Cheers mate. ill go have a look on amazon lol



markhill said:


> Morph List - World of Ball Pythons
> 
> VPI's Book
> Pythons of the World, Vol 2 | Vida Preciosa International, Inc.
> ...


Cheers. give me a good weekends reading


----------



## kingball (Jun 21, 2009)

sheffieldsnake said:


> Cheers mate. ill go have a look on amazon lol
> 
> 
> 
> Cheers. give me a good weekends reading


go direct to john berry only place you will get it £55 including delivery


----------



## NWBalls (Mar 21, 2009)

does he have a site??
is it a comprehensive book???


----------



## kingball (Jun 21, 2009)

this is the site he directs you to to get his book Big Sky Trading LimitedBig Reptile World for all snake, lizard, tortoise, turtle and amphibian books, supplies and supplementsBig Sky Trading Limited


----------



## NWBalls (Mar 21, 2009)

cheers mate


----------



## Mik3F (Feb 6, 2010)

John Berry's book is great for showing you all the morphs and what produces them, it doesn't go into much detail about genetics though


----------



## Graham Arthurton (Aug 6, 2009)

*What do you get ?*

Sorry , thought I was posting a new thread


----------



## thetong6969 (Apr 20, 2009)

i have kevin mclureys book for sale as new read once 38 plus postage: victory:


----------



## paulh (Sep 19, 2007)

sheffieldsnake said:


> does anyone know of any sites / books that give a full list of morphs, a sort of "how to make this morph guide" and a deep look into genetics at all.
> 
> also, same with corns????
> 
> thanks in advance guys


For corn snake books, you want Charles Pritzel's The Cornsnake Morph Guide. 

Pritzel has a genetics web site:
Genetics

That web site is among the best herp genetics sites I know but is incomplete -- it does not go into dominant and codominant mutants. Because when it was made, all known mutants in corn snakes were recessive to the corresponding normal gene.

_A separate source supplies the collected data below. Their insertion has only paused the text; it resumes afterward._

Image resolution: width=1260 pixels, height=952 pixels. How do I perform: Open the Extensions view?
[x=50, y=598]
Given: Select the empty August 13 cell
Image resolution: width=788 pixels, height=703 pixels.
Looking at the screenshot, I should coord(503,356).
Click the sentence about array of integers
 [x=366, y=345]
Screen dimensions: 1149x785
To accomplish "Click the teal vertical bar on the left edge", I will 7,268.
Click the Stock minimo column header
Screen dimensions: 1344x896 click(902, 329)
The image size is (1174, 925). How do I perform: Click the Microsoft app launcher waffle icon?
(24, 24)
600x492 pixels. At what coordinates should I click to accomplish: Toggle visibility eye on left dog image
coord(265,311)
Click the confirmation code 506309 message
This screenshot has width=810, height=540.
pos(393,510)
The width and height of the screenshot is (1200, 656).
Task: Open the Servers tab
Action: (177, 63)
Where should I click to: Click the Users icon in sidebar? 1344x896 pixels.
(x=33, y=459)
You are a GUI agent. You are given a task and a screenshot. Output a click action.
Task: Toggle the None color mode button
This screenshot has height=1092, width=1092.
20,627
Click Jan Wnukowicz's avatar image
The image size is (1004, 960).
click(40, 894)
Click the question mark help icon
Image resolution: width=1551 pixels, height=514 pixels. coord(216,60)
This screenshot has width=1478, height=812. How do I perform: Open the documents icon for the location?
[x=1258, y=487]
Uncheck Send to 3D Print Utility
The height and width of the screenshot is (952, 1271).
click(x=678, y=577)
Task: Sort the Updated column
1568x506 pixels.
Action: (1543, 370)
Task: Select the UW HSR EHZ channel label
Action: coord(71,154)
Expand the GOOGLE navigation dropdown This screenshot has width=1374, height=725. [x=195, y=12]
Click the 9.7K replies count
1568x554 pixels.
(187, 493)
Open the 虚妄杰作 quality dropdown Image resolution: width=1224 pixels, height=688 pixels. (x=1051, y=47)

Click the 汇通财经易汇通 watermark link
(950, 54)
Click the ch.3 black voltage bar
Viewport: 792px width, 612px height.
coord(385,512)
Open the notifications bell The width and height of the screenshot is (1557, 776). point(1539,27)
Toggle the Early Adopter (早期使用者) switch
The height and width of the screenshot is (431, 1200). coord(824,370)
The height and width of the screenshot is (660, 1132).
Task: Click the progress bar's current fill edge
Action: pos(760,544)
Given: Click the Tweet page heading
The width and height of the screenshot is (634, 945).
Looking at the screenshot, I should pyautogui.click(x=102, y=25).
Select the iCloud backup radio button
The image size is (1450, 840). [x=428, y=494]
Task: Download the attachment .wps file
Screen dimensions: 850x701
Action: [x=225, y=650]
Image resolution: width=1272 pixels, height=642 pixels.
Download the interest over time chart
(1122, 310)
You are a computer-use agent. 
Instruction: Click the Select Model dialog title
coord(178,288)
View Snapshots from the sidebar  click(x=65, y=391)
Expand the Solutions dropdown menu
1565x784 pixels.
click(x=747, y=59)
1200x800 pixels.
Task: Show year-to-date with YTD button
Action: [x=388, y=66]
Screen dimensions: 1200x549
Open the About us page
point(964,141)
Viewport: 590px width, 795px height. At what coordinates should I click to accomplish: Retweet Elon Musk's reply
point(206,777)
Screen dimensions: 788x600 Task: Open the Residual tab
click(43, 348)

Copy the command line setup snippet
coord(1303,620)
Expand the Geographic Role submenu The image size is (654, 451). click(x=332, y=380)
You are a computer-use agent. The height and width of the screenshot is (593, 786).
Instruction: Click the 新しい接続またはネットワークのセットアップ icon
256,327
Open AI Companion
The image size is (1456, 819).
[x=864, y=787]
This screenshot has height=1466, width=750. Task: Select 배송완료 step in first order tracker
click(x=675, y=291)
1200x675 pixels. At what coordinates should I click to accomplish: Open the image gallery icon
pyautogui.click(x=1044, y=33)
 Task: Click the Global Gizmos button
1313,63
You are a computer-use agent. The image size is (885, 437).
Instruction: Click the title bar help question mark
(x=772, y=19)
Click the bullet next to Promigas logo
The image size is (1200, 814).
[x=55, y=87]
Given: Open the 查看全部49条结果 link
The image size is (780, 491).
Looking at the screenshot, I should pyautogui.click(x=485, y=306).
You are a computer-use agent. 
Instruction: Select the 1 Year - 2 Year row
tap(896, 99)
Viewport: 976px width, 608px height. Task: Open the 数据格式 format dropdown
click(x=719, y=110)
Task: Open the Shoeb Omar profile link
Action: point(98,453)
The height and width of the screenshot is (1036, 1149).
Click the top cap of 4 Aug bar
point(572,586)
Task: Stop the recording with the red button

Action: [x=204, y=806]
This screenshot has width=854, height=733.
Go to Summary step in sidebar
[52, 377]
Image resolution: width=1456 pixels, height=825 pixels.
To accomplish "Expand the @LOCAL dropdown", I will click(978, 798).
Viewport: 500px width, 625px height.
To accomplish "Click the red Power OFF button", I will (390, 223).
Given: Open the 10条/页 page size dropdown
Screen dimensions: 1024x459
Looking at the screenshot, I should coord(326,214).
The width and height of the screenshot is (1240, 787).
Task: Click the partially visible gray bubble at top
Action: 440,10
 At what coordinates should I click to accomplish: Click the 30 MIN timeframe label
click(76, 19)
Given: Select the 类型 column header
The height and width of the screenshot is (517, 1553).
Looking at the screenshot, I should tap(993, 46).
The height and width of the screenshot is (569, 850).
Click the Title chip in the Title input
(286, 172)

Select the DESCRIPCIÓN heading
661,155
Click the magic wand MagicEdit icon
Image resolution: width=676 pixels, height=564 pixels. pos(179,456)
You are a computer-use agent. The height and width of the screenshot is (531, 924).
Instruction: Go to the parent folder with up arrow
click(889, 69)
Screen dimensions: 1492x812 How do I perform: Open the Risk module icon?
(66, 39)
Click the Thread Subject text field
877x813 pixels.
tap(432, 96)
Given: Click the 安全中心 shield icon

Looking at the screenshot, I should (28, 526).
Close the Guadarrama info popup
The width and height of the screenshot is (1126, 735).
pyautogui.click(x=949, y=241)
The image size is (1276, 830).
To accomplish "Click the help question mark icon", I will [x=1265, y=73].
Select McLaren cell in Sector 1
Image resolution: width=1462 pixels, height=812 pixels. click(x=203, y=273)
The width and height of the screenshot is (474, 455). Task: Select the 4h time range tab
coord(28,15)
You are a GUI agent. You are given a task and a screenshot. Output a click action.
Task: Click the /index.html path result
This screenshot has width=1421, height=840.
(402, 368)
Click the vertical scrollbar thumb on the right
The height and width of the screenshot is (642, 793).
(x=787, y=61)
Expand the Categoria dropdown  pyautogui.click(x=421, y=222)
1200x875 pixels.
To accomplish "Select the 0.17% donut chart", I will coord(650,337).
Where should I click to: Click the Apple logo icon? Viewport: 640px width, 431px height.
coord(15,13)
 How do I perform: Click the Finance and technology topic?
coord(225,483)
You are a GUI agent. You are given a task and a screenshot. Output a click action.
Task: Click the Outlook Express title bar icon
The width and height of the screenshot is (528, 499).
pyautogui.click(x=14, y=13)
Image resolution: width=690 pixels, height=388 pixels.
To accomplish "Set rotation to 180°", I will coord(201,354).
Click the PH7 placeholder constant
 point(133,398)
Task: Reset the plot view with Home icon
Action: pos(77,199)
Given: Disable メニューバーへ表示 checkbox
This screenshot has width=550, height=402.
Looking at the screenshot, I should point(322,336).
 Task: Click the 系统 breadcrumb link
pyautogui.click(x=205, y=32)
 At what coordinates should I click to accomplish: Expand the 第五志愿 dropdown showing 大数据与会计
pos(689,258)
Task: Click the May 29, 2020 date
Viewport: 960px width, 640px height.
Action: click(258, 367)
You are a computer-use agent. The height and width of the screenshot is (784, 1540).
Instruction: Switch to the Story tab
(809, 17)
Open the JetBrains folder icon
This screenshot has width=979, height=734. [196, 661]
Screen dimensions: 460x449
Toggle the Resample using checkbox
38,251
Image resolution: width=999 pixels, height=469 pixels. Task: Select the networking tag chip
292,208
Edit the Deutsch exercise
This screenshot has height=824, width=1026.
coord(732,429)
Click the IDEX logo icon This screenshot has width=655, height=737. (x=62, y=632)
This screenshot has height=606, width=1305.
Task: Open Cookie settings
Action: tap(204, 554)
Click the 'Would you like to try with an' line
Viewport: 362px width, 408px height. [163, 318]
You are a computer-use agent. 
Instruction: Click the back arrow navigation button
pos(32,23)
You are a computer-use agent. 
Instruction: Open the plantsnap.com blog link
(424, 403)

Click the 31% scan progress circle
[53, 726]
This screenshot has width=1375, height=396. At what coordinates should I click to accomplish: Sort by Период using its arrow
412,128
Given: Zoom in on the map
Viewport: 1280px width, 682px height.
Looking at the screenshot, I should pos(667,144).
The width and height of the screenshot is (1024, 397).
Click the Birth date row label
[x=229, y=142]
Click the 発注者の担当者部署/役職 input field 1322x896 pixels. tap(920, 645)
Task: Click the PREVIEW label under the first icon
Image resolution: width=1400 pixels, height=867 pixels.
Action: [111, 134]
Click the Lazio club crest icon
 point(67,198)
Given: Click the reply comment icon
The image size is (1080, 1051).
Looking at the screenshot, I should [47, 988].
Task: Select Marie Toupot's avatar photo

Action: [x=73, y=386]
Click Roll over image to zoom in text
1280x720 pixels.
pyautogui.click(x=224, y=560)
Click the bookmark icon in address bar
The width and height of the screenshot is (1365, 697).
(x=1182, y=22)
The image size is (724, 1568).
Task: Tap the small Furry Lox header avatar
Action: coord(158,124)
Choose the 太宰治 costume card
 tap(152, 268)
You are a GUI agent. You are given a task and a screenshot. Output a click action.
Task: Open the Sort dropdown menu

For a deeper look into genetics:
Miller, A survey of genetics
(Wilmer Jay Miller's web site, then look at the contents page)
Pritzel, Genetics for herpers
National Institute of Health (USA), Genetics home reference
(Handbook - Genetics Home Reference)
Elrod & Stansfield, Schaum's introduction to genetics

Miller's book and the NIH book are free for downloading. The other two cost approximately USA $15 new. It's possible to get the Elrod & Stansfield book for around half of new price if you look around the web a bit.

Good luck.


----------